**WHAT NEEDS TO BE DONE**
Could you reproduce the lines below from the one with "Click component icon" through the one with "You are a computer-use agent. The"? Keep both ends and add nothing.

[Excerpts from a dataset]
──────

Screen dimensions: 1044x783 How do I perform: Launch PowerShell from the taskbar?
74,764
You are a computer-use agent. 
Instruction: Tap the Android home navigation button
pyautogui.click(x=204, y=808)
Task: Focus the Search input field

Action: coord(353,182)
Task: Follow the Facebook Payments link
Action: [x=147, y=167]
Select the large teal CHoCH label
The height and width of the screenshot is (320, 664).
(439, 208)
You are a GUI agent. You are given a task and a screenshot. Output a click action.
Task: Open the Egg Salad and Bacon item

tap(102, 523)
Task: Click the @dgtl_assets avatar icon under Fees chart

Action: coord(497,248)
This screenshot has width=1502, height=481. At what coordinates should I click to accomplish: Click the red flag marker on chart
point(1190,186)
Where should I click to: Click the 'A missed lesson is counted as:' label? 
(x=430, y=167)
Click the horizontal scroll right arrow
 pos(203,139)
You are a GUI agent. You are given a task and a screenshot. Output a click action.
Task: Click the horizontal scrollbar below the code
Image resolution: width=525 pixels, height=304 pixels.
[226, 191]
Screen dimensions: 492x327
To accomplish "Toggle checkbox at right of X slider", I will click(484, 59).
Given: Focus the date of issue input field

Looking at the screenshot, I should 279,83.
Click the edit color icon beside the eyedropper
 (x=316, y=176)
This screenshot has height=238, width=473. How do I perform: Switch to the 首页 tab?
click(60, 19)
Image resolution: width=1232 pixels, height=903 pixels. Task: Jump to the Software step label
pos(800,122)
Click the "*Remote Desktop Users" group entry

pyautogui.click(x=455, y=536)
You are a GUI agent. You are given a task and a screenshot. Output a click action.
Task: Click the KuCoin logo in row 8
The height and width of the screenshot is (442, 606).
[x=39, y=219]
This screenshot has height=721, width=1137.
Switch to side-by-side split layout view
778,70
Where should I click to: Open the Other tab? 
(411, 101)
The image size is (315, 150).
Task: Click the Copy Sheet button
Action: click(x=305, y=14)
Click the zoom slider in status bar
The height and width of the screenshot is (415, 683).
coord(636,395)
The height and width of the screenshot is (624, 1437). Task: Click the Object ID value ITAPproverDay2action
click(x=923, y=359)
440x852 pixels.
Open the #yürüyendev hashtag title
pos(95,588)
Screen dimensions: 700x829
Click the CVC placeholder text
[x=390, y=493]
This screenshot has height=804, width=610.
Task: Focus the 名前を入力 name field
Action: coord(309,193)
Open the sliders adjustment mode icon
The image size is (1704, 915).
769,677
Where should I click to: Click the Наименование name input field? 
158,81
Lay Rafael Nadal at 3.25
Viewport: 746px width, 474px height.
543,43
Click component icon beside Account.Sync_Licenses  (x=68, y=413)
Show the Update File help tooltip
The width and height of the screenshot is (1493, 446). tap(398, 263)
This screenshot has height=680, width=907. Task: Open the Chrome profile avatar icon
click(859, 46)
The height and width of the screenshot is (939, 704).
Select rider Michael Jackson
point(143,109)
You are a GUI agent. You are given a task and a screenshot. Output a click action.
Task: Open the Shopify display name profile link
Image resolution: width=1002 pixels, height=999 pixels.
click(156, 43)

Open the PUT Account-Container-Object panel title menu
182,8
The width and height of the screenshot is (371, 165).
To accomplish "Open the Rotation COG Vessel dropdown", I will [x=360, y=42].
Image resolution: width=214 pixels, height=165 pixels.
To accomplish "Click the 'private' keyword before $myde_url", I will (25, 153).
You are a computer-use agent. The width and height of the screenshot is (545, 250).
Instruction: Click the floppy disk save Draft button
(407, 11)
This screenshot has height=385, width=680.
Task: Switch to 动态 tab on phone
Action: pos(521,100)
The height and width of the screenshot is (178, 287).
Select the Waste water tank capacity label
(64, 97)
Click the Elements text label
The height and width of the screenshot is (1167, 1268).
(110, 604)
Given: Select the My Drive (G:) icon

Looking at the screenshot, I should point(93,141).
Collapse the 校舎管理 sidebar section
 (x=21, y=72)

──────

**RESULT BELOW**
Click component icon beside Account.Sync_Licenses  (x=68, y=413)
Show the Update File help tooltip
The width and height of the screenshot is (1493, 446). tap(398, 263)
This screenshot has height=680, width=907. Task: Open the Chrome profile avatar icon
click(859, 46)
The height and width of the screenshot is (939, 704).
Select rider Michael Jackson
point(143,109)
You are a GUI agent. You are given a task and a screenshot. Output a click action.
Task: Open the Shopify display name profile link
Image resolution: width=1002 pixels, height=999 pixels.
click(156, 43)

Open the PUT Account-Container-Object panel title menu
182,8
The width and height of the screenshot is (371, 165).
To accomplish "Open the Rotation COG Vessel dropdown", I will [x=360, y=42].
Image resolution: width=214 pixels, height=165 pixels.
To accomplish "Click the 'private' keyword before $myde_url", I will (25, 153).
You are a computer-use agent. The width and height of the screenshot is (545, 250).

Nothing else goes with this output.